**PAGE TEXT**
Track gauge is the minimum distance between the inner edges of the rail heads and is measured at a distance of 0 to 14 mm below the upper edge of the rail. At the beginning of railway development, there were no universally valid technical specifications, so engineers determined this value on their own. As a result, track gauges vary around the world and are often an obstacle to the wider operation of railway networks. In general, the types of railway track gauges are divided into standard gauge, narrow gauge, and broad gauge.

Figure: Cross-section of a railway with a standard track gauge in FERROVIA software.

The standard gauge railway tracks

The world’s first railway was built in England and had a track gauge of 1435 mm (4 feet 8 1/2 inches). This gauge was then adopted by the vast majority of railways in Europe and elsewhere in the world so that railway lines with this track width are now called standard gauge railway tracks. Most railways in Europe, the United States, Canada, China, and Argentina have this track gauge.

**MATERIAL PROVIDED**

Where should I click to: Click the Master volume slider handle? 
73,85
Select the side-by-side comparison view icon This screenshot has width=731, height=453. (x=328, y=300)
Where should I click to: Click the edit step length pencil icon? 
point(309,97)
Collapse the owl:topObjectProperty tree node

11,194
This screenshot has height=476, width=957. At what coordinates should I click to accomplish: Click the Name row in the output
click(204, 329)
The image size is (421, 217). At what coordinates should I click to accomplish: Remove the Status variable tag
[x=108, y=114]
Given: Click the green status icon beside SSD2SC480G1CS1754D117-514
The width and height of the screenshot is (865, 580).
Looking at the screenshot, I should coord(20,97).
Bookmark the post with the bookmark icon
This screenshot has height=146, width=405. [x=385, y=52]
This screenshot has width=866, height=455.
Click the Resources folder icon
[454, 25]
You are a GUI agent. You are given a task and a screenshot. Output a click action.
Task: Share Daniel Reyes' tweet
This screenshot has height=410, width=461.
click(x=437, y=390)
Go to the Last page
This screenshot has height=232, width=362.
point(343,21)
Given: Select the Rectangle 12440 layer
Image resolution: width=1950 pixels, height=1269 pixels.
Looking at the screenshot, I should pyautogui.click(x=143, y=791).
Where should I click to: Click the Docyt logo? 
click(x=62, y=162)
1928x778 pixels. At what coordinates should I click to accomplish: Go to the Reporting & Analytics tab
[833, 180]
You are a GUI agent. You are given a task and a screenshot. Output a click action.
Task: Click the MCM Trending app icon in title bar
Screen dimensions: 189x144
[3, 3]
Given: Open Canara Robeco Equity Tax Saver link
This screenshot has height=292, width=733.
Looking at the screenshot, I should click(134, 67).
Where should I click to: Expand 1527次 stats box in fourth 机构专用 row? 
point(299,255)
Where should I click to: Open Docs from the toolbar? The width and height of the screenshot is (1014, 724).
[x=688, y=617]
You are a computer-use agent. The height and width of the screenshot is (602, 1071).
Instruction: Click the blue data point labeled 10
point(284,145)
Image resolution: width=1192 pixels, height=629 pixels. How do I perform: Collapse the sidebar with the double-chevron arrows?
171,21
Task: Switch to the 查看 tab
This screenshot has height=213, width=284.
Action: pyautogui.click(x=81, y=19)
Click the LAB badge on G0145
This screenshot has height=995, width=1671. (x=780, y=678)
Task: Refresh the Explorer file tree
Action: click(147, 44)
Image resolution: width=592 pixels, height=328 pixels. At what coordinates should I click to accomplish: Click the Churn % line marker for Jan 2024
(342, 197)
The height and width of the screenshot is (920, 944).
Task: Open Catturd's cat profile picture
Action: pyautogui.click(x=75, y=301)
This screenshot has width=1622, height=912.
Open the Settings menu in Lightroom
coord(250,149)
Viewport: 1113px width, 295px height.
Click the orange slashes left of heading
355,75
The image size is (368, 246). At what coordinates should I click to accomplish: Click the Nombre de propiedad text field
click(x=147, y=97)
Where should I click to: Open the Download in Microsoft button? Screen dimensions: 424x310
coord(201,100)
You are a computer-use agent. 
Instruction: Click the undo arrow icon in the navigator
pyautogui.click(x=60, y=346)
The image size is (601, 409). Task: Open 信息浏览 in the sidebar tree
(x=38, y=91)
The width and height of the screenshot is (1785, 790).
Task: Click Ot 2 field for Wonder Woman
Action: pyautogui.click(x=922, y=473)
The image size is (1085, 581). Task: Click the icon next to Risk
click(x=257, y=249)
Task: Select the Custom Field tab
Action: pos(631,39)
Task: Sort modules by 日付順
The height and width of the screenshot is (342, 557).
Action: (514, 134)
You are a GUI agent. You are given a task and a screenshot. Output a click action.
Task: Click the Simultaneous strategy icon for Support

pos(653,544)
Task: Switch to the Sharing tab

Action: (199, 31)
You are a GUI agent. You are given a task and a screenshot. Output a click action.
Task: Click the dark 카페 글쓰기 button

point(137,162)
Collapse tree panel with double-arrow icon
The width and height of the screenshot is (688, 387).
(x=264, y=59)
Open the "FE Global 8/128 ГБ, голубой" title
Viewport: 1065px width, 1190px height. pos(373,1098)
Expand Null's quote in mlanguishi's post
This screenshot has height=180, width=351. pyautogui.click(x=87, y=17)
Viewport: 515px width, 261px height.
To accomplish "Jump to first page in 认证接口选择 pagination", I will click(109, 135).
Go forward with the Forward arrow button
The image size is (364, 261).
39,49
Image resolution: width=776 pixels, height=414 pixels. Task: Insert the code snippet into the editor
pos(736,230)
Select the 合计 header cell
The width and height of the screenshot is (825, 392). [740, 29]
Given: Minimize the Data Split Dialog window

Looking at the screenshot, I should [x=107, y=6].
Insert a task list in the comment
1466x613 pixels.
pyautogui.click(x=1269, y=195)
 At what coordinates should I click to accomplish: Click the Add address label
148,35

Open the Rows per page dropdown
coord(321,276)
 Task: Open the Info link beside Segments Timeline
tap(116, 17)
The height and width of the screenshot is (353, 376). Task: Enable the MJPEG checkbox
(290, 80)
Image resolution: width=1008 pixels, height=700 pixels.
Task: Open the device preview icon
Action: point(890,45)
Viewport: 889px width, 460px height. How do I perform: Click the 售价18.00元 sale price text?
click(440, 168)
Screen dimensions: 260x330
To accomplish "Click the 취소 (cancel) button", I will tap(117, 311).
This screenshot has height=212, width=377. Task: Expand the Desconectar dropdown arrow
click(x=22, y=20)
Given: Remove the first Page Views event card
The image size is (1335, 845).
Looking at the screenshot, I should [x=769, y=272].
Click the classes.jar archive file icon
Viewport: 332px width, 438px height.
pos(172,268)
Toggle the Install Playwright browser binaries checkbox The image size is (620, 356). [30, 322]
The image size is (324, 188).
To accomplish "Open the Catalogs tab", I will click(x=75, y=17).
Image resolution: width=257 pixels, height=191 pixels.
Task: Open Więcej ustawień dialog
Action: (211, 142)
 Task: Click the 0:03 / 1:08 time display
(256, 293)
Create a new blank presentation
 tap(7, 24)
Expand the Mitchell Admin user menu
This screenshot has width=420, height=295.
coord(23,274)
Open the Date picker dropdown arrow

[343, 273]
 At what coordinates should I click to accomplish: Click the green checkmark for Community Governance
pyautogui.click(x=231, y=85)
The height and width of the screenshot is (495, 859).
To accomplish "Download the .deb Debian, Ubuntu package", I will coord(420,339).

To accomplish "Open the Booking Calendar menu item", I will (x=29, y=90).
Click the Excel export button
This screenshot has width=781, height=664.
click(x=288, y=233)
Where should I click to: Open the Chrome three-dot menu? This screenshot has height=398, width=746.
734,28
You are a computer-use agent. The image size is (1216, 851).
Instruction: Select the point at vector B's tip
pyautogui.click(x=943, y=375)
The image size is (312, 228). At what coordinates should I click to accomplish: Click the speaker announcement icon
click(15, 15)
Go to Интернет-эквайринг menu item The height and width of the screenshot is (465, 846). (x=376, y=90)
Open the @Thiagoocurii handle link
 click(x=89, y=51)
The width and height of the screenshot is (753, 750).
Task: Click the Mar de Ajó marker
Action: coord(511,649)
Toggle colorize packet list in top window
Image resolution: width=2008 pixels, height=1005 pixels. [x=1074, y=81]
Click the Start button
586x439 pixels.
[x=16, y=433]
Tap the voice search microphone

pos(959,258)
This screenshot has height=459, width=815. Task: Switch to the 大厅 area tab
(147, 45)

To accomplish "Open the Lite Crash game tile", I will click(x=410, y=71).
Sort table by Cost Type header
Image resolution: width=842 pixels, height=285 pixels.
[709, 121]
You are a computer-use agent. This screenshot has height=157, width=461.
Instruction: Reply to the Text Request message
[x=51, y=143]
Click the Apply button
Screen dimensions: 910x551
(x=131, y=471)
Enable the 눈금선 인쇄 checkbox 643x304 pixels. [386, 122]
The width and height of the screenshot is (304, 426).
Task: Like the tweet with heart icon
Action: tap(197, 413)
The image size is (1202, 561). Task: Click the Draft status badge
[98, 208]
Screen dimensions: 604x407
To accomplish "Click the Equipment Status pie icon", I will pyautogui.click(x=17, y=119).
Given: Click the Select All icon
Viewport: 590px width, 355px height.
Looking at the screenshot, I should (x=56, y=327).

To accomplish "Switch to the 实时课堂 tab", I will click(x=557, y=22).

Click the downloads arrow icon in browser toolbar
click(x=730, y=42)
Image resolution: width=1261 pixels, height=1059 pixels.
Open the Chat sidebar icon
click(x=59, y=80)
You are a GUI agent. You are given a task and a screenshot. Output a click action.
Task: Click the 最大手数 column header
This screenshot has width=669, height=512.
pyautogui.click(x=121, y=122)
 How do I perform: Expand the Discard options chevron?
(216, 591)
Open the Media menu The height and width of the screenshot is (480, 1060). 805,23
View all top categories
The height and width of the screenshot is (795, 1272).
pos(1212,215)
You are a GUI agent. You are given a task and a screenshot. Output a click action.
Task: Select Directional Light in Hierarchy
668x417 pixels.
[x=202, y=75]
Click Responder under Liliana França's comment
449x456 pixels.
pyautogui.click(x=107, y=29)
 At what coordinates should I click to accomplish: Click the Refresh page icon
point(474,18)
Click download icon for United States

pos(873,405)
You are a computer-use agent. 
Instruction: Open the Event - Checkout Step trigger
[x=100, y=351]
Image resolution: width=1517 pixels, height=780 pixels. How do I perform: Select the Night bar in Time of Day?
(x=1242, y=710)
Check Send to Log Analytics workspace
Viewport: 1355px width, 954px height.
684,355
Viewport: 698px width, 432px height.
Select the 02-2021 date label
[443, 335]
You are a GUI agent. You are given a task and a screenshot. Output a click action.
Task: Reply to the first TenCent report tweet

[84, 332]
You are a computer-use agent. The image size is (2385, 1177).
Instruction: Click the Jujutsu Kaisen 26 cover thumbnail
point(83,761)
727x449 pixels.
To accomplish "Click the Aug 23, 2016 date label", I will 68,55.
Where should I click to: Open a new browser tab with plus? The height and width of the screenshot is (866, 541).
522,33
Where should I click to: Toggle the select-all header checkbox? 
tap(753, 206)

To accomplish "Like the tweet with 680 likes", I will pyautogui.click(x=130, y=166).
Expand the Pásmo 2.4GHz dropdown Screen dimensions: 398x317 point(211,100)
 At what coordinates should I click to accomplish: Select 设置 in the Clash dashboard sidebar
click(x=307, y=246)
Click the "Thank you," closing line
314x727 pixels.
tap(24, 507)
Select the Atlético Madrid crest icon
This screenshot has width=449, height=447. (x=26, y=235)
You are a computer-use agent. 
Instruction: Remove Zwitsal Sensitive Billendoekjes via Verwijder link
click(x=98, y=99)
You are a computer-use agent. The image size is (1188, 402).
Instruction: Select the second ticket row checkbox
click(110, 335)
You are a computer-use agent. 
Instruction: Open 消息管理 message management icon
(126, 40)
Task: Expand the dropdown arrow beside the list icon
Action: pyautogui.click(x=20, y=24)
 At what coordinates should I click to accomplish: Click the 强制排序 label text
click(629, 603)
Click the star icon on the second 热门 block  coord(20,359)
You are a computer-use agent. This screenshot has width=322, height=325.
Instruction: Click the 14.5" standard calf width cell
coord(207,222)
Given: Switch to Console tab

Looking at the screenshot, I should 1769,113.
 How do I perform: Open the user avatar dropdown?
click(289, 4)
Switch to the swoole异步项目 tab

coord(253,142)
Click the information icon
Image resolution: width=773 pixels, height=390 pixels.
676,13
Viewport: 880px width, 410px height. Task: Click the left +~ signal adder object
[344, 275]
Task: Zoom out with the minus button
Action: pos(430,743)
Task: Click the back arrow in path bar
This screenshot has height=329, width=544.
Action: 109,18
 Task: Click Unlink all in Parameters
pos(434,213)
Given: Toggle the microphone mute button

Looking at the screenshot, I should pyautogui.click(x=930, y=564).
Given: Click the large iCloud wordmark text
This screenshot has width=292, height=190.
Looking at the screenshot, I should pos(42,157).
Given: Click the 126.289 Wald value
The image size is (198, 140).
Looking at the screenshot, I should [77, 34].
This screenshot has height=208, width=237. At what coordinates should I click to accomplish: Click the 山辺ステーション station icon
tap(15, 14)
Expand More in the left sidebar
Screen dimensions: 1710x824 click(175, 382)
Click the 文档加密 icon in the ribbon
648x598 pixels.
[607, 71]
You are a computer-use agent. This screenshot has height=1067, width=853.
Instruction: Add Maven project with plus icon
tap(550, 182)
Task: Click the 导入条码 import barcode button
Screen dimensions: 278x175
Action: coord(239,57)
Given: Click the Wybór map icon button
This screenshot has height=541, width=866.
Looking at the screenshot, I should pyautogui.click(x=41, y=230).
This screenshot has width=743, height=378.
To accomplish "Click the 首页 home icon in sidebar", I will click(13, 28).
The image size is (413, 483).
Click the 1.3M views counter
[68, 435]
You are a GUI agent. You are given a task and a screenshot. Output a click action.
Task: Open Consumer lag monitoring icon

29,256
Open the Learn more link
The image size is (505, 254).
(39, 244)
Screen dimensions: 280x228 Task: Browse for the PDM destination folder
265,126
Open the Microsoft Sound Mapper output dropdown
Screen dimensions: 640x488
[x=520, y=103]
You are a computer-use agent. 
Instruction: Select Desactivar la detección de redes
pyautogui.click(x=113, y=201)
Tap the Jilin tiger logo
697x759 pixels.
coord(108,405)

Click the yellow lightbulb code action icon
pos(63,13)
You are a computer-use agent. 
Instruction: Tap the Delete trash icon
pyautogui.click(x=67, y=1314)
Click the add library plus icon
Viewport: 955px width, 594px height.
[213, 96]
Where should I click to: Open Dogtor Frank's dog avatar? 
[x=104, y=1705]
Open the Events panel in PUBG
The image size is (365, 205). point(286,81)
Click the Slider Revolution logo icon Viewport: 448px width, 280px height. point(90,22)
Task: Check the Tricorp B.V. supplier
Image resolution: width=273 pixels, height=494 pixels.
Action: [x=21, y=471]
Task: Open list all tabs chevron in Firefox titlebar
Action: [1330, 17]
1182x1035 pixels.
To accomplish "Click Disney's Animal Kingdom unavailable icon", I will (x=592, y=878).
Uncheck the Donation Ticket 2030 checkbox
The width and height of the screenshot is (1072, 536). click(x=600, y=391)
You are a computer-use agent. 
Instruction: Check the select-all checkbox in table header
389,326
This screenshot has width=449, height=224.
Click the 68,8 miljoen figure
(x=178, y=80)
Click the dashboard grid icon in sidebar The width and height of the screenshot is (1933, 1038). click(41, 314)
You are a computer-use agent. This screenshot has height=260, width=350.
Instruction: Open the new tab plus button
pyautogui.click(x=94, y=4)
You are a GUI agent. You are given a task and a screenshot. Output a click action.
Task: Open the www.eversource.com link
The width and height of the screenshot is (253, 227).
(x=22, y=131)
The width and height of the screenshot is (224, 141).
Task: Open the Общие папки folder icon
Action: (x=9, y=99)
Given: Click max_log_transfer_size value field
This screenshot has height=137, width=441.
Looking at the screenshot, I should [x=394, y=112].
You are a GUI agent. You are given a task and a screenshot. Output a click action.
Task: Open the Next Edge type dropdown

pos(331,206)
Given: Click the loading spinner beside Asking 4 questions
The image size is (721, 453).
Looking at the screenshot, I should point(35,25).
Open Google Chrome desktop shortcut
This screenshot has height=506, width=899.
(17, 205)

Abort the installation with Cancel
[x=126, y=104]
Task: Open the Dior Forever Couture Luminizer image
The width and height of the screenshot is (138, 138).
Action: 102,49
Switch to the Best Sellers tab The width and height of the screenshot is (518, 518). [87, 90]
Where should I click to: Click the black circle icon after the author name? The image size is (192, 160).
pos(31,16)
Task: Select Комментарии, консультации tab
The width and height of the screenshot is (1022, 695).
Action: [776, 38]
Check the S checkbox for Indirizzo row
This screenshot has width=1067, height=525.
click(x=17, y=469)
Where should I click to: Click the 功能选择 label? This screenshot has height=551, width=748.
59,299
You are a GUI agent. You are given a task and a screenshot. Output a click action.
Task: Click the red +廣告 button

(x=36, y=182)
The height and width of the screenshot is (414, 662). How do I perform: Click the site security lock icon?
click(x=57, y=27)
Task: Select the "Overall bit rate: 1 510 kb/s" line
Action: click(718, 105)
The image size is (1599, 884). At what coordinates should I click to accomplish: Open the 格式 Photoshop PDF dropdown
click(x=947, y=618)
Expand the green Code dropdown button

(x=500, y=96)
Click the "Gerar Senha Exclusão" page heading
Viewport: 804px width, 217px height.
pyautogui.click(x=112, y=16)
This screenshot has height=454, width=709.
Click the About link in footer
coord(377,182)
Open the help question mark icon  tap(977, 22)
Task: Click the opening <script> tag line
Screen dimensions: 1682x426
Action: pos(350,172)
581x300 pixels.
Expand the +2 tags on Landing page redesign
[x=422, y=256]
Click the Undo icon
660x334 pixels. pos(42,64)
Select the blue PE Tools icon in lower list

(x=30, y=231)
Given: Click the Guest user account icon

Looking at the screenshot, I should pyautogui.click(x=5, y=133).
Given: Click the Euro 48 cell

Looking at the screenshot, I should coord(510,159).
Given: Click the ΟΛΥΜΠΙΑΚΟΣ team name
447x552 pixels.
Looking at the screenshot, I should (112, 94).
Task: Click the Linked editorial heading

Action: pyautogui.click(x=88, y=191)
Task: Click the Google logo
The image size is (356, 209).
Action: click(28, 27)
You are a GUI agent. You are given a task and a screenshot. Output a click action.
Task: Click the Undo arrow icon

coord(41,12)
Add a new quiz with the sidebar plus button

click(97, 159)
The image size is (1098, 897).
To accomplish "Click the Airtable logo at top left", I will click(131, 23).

**TASK OBJECTIVE**
Answer these questions from the track gauge passage:
1. At what distance below the upper edge of the rail is track gauge measured?
2. Into which three types are railway track gauges generally divided?
3. In which country was the world's first railway built, and what was its track gauge?
The material bears no relation to the track gauge passage.

**EXPECTED ANSWER**
1. 0 to 14 mm
2. Standard gauge, narrow gauge, and broad gauge
3. England; 1435 mm (4 feet 8 1/2 inches)